ESBG response to ESMA’s consultation on guidelines of MiFID II suitability requirements
On 27 April 2022, ESBG submitted its response to the European Securities and Markets Authority’s (ESMA) consultation on guidelines on certain aspects of the MiFID II suitability requirements. Published in January 2022, the paper builds on the text of the 2018 ESMA guidelines, which are now being reviewed following the adoption by the European Commission of the changes to the MiFID II Delegated Regulation to integrate sustainability factors, risk and preferences into certain organisational requirements and operating conditions for investment firms.
In our response, we stressed that ESMA should give investment firms more flexibility in implementing the new rules. In particular, we consider that the process for collecting client information is too detailed and impractical for both the client and the investment firm, hence we proposed that it should be optional. We also noted that the two-step approach of the suitability assessment is overly restrictive and time-consuming. For these reasons, we urged that the firm be permitted to collect all information from the customer at once.

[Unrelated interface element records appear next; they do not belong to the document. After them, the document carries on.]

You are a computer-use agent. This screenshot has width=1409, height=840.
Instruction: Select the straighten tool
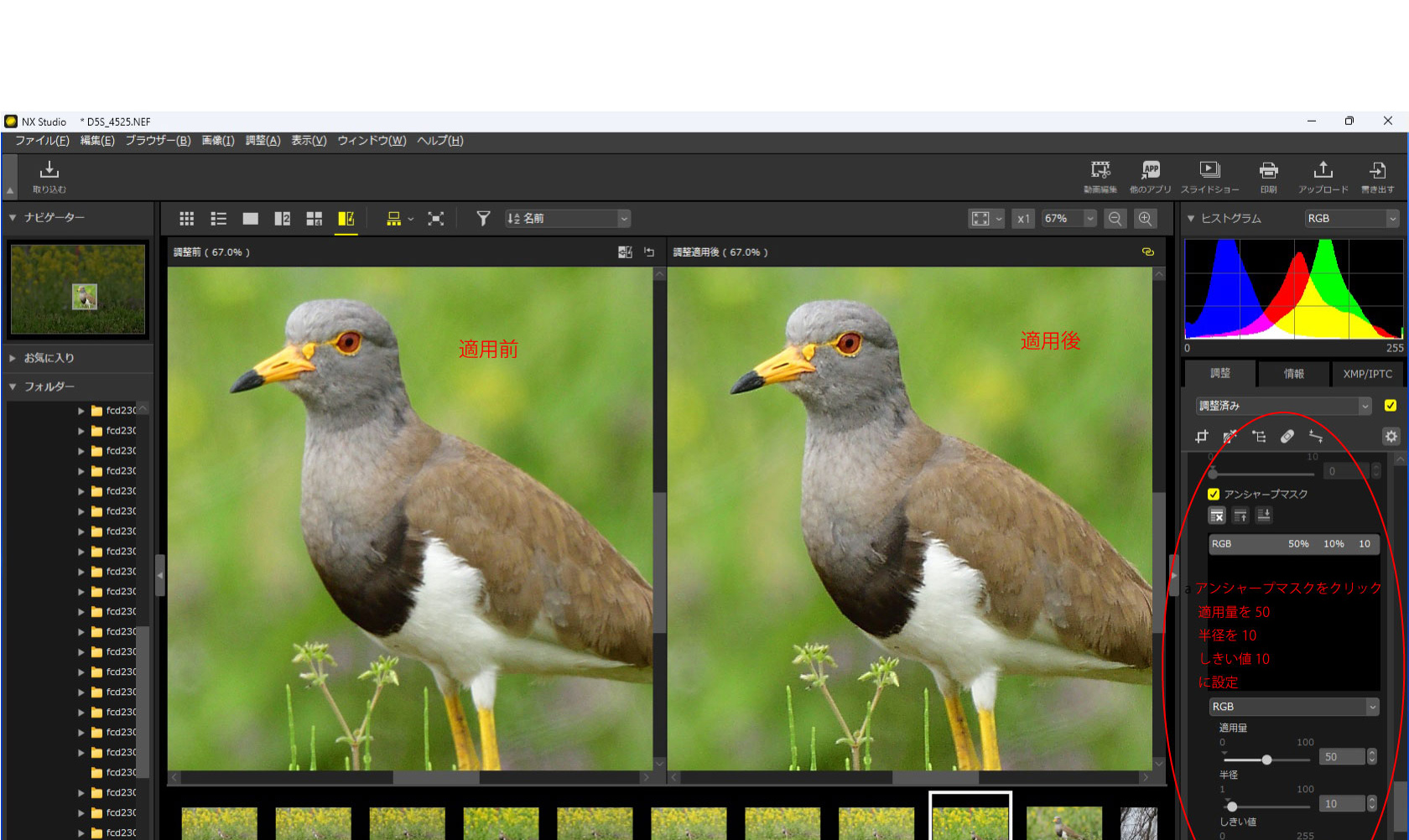1315,436
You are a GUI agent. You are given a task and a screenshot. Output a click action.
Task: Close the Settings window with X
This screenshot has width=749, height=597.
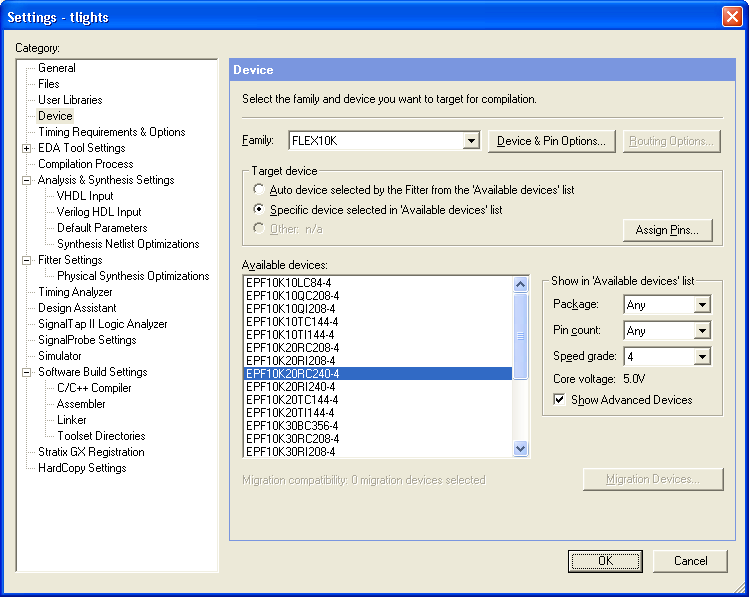(731, 17)
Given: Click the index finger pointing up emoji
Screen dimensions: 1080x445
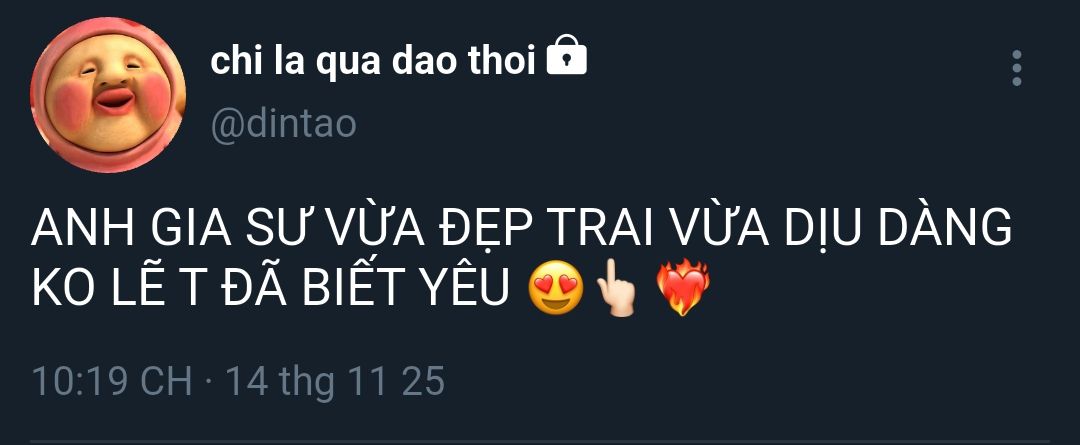Looking at the screenshot, I should [x=614, y=289].
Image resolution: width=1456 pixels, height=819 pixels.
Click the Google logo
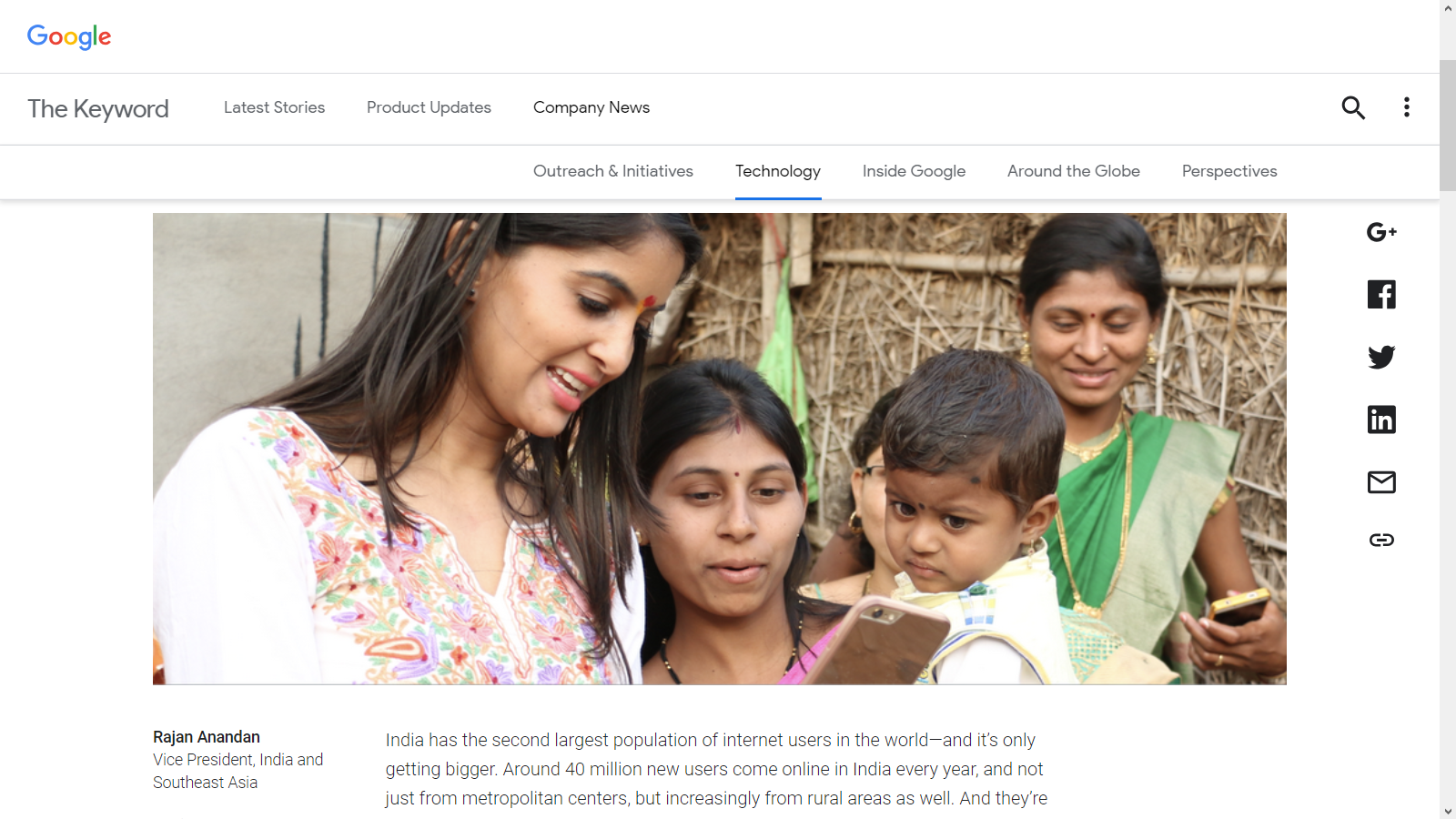69,36
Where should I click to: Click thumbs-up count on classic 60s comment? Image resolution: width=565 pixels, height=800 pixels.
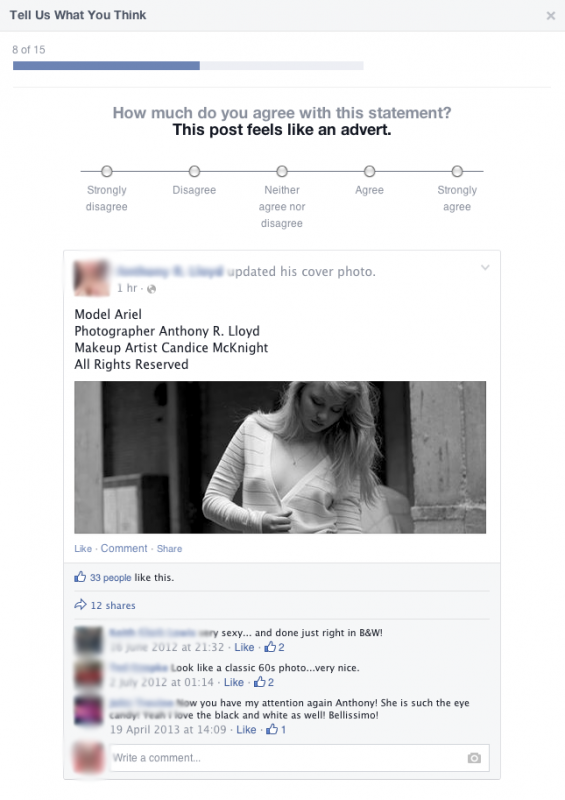pos(264,682)
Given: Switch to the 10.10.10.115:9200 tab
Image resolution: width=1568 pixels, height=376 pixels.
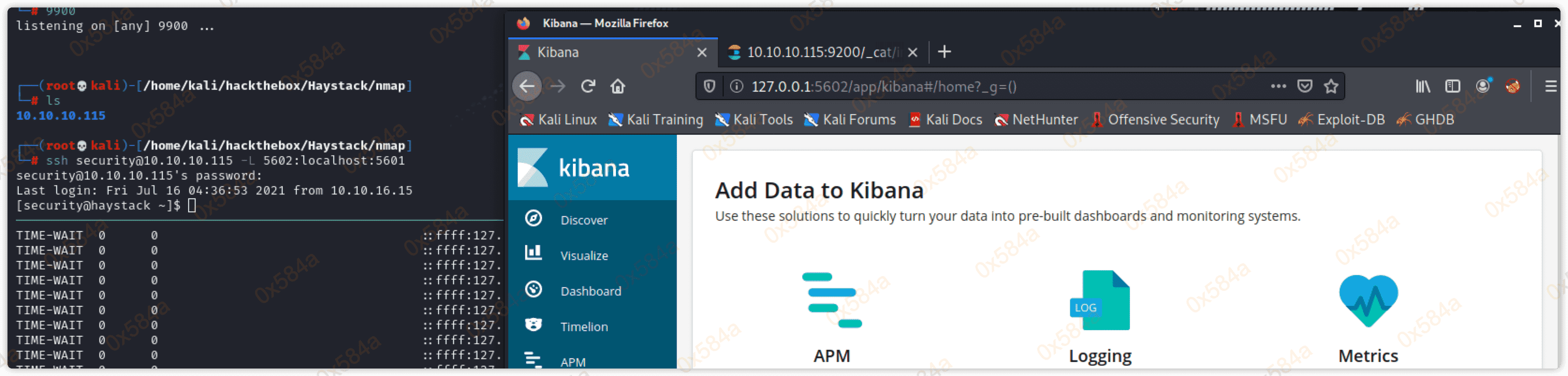Looking at the screenshot, I should pyautogui.click(x=816, y=52).
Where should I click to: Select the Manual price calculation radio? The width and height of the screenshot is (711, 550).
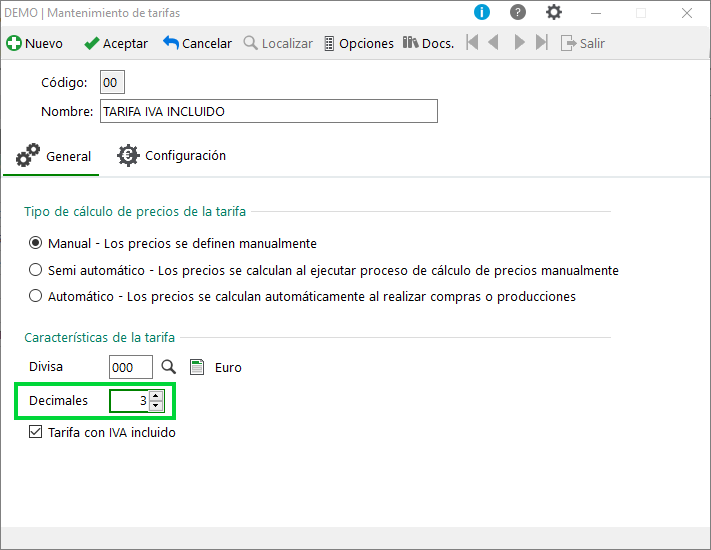pos(35,243)
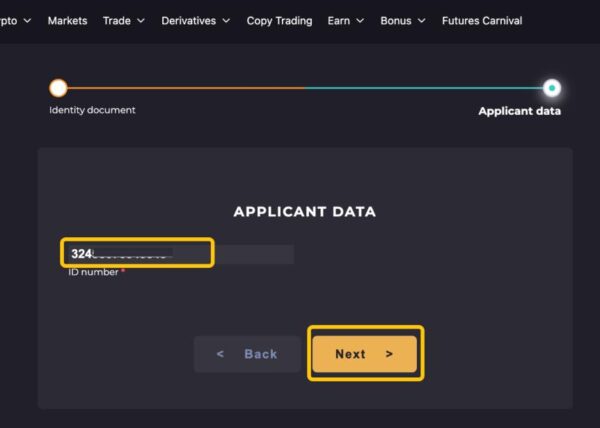Viewport: 600px width, 428px height.
Task: Click the Derivatives menu label
Action: click(187, 21)
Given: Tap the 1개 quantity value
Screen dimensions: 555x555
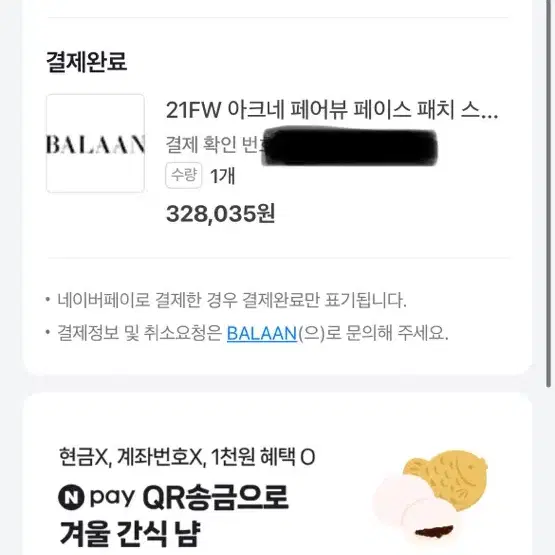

Moreover, we understand that Level 2 Regulation allows an investment firm to recommend a product that doesn’t meet the client’s sustainability preferences, if the issue is explicitly stated and explained to the client as well as documented in the suitability report. This practice is contrary to the guidelines which require the client to first adapt his or her sustainability preferences before any further discussion. Additionally, we recommended that collecting extensive client’s information should not always be necessary when, for example, an investment firm does not have any financial instruments included in its product range that would meet the client’s sustainability preferences.
Lastly, we proposed an alternative treatment of investment advice with a portfolio approach in terms of collecting client information on sustainability preferences. We believe it would be more beneficial for the client if firms were allowed to collect such information in each advice session rather than for the entire portfolio as in the case of providing portfolio management.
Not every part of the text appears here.